Abstract

ABSTRACT Resumés of Hugh Grant’s career routinely note his performance as the repressed, upper-class Clive Durham in James Ivory’s groundbreaking gay Edwardian drama Maurice (1987) as his breakthrough role. However, Grant’s subsequent rise to global romcom stardom and celebrity since Four Weddings and a Funeral (1994) has gradually occluded this earlier career phase from consideration as a significant moment in the formation of the ‘Hugh Grant’ persona. This research interrogates this interpretative gap by exploring the mediated self-/construction and sense-making interpretation of Grant’s persona in and around Maurice as manifested in the film’s 1987 media coverage.

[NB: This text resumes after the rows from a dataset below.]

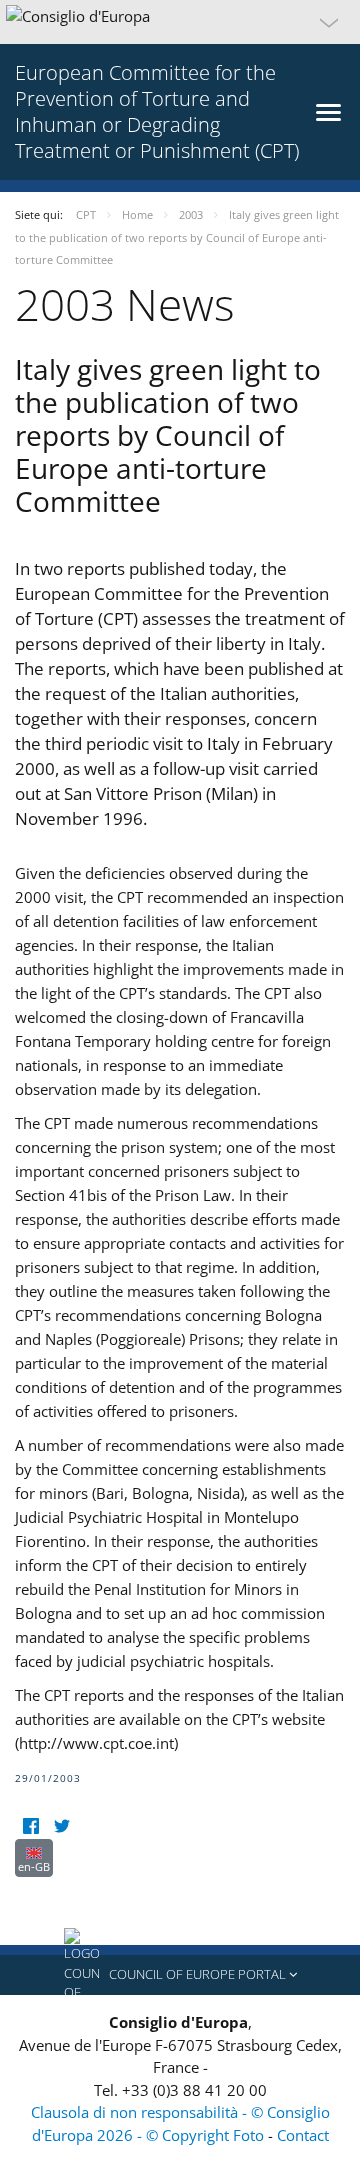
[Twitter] (61, 1826)
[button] (180, 22)
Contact (303, 2135)
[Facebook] (30, 1826)
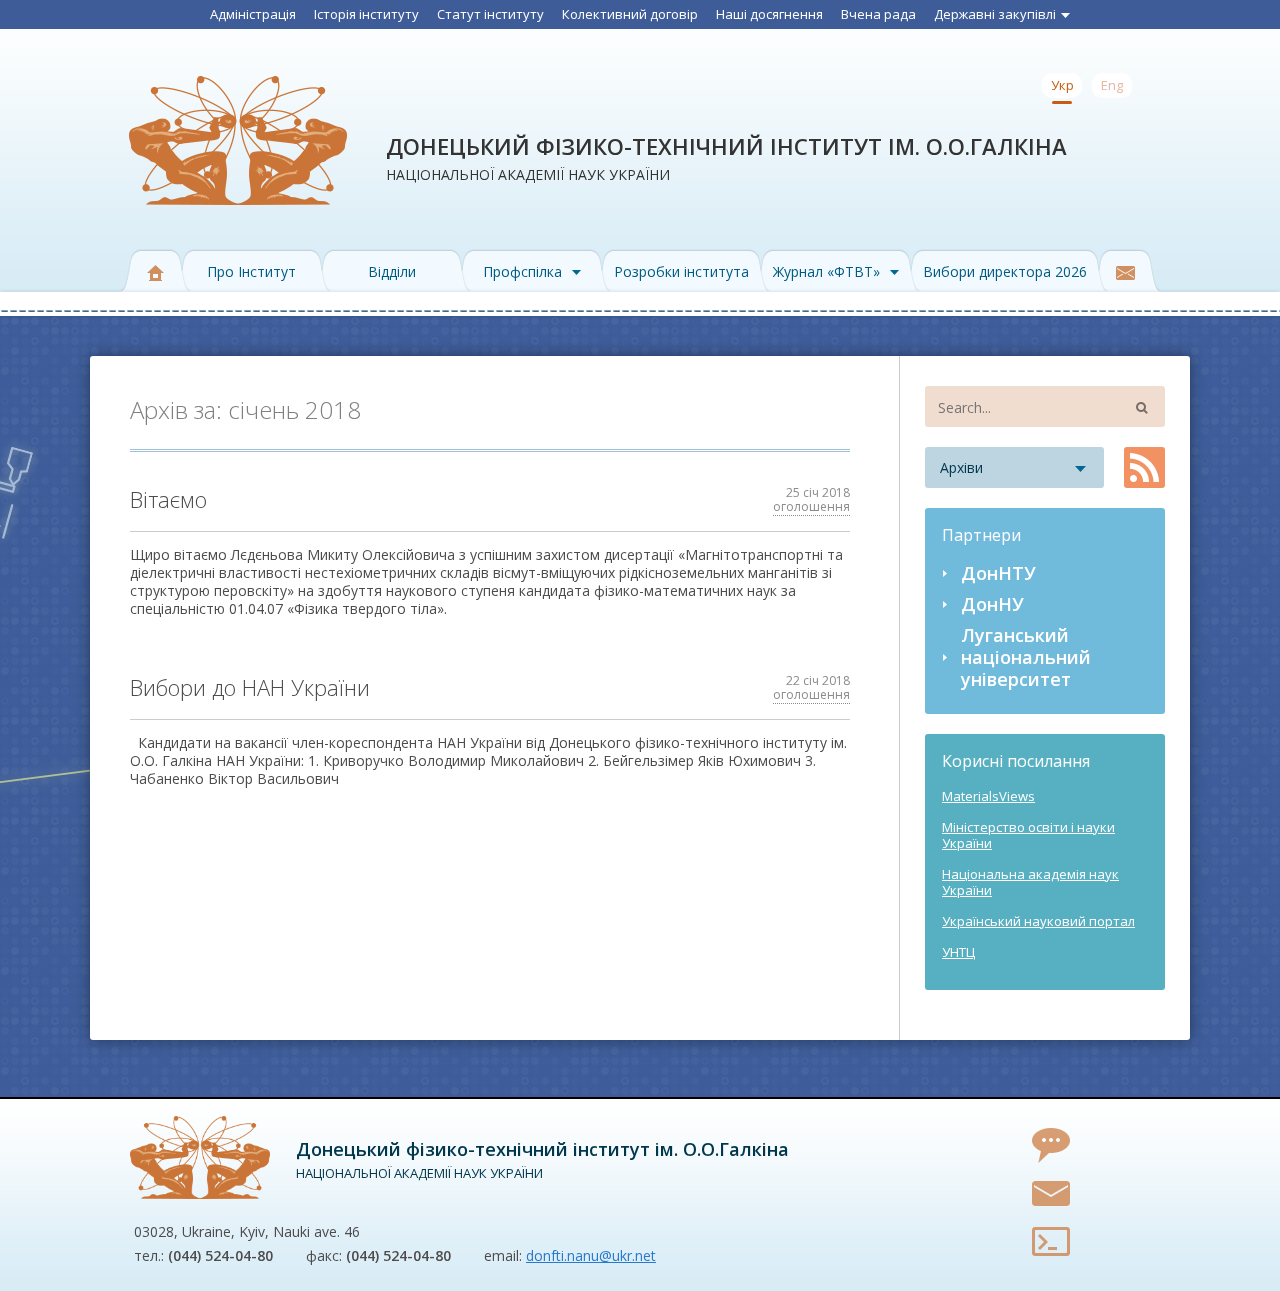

Also drawing on Ivory’s casting files, and comparatively on media which focused on all three of Maurice’s young ‘unknown’ male stars, the study explores how the ‘Hugh Grant’ of the late 1980s prefigures, denaturalises and unsettles later understandings of romcom ‘Hugh Grant’, including problematising his relation to New Man masculinities and foregrounding questions of class. The recent career narrative of Grant’s ‘new’ turn towards serious roles is likewise challenged by attention to his tragicomic performance in Maurice, which his Jeremy Thorpe in A Very English Scandal (2018) would reflexively echo 31 years later.